(Task description): Each line of the material below is to be given again exactly.

(The data):

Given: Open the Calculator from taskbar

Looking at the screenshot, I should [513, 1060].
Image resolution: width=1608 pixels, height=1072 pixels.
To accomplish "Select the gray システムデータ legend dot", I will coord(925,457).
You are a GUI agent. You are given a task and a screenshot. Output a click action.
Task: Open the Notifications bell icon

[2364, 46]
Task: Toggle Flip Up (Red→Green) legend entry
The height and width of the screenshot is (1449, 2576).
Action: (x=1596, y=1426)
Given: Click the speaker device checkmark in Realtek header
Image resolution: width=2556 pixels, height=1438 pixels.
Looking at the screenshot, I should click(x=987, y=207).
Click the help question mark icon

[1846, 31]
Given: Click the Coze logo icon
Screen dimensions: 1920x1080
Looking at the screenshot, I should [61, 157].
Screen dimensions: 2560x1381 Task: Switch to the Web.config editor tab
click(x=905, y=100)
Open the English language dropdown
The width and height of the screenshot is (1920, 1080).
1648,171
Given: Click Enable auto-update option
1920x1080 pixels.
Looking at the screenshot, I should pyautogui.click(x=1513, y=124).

(Your response):
Given: Open the Calculator from taskbar

Looking at the screenshot, I should [513, 1060].
Image resolution: width=1608 pixels, height=1072 pixels.
To accomplish "Select the gray システムデータ legend dot", I will coord(925,457).
You are a GUI agent. You are given a task and a screenshot. Output a click action.
Task: Open the Notifications bell icon

[2364, 46]
Task: Toggle Flip Up (Red→Green) legend entry
The height and width of the screenshot is (1449, 2576).
Action: (x=1596, y=1426)
Given: Click the speaker device checkmark in Realtek header
Image resolution: width=2556 pixels, height=1438 pixels.
Looking at the screenshot, I should click(x=987, y=207).
Click the help question mark icon

[1846, 31]
Given: Click the Coze logo icon
Screen dimensions: 1920x1080
Looking at the screenshot, I should [61, 157].
Screen dimensions: 2560x1381 Task: Switch to the Web.config editor tab
click(x=905, y=100)
Open the English language dropdown
The width and height of the screenshot is (1920, 1080).
1648,171
Given: Click Enable auto-update option
1920x1080 pixels.
Looking at the screenshot, I should pyautogui.click(x=1513, y=124).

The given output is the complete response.